Document extract -

Different flavors? by dpbsmith · 2005-03-22 08:30 · Score: 3, Informative

In an average month, I use regular expressions as implemented in Microsoft Visual C++ 6.0, BBEdit Lite, TextWrangler, Apple MPW, and REALBasic. Every single one of them has _significant_ differences in syntax and semantics.

My understanding is that even the UNIX world sports several different flavors of regular expression in grep, egrep, fgrep, etc.

The biggest barrier to _my_ use of regular expressions is that every time I switch from one regular expression context to another, it takes me a good half hour to refresh my memory of what does and doesn't work in each environment.

--
"How to Do Nothing," kids activities, back in print!
1. Re:Different flavors? by wk633 · 2005-03-22 08:46 · Score: 1
  
  My understanding is that even the UNIX world sports several different flavors of regular expression in grep, egrep, fgrep, etc.
  
  Er, well, not exactly. grep, extended (egrep) and fixed (fgrep) allow for different feature/speed tradeoffs, but they are consistent in their use of regular expressions. Where you will find differences is between the regex syntax of vi, perl, sed, grep, etc.
  
  After ten+ years, I still consult a reference for all the escape codes and such. Used to be a book, now it's google.
2. Re:Different flavors? by DigitalDeviation · 2005-03-22 09:00 · Score: 1
  
  After ten+ years, I still consult a reference for all the escape codes and such. Used to be a book, now it's google Right there with you. At least on the Google part... People often try to amaze one another by how much they "know by heart". I'd rather RTFM and see how it's done correctly...

Provided material -
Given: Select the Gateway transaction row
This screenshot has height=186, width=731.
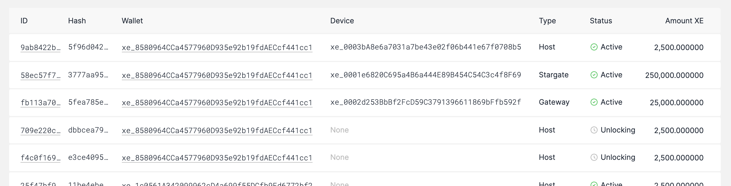Looking at the screenshot, I should coord(427,102).
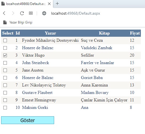145x134 pixels.
Task: Click the Yazar Bilgi Girişi bookmark icon
Action: pyautogui.click(x=5, y=22)
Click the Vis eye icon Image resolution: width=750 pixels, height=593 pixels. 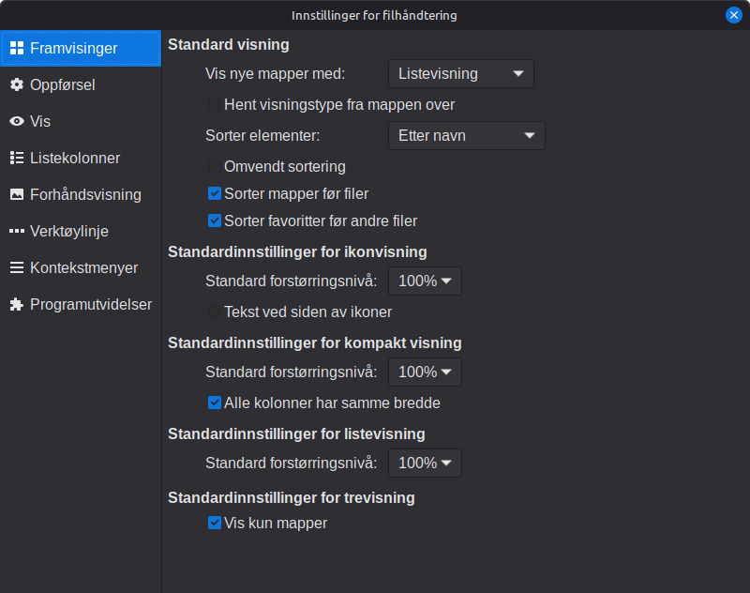click(17, 121)
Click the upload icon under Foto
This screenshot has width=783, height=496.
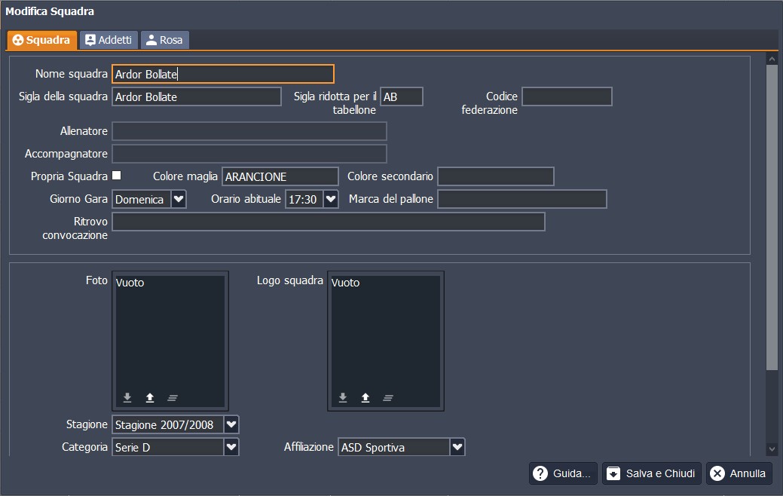point(150,397)
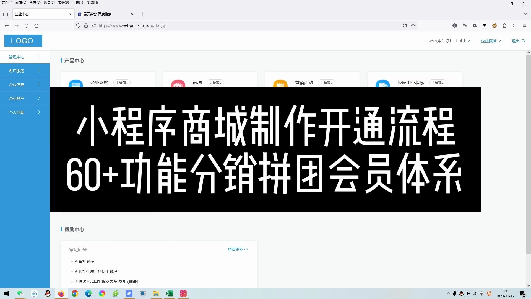Click the 退出 logout link
531x299 pixels.
(x=518, y=41)
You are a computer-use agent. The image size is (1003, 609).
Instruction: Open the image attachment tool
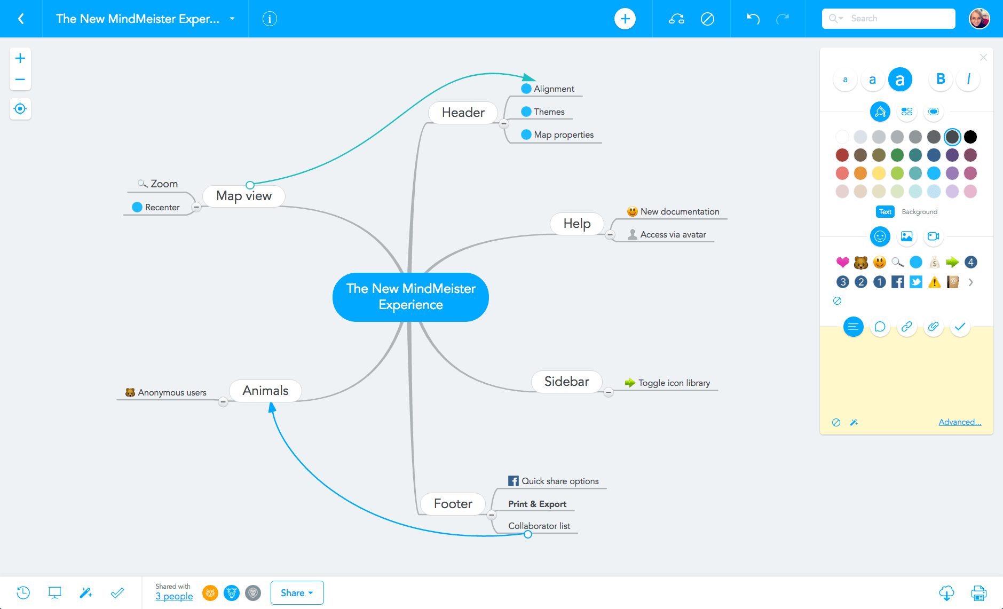[906, 236]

Work to complete -
A. List the five environments the first post in the regular expressions thread names as ones its author uses in an average month.
B. Please restate the regular expressions thread starting at "In an average" and ending at "back in print!", replacing "half hour" with "full hour".
None of the material is needed to work with this thread.

Full solutions -
A.
- Microsoft Visual C++ 6.0
- BBEdit Lite
- TextWrangler
- Apple MPW
- REALBasic

B.
In an average month, I use regular expressions as implemented in Microsoft Visual C++ 6.0, BBEdit Lite, TextWrangler, Apple MPW, and REALBasic. Every single one of them has _significant_ differences in syntax and semantics.

My understanding is that even the UNIX world sports several different flavors of regular expression in grep, egrep, fgrep, etc.

The biggest barrier to _my_ use of regular expressions is that every time I switch from one regular expression context to another, it takes me a good full hour to refresh my memory of what does and doesn't work in each environment.

--
"How to Do Nothing," kids activities, back in print!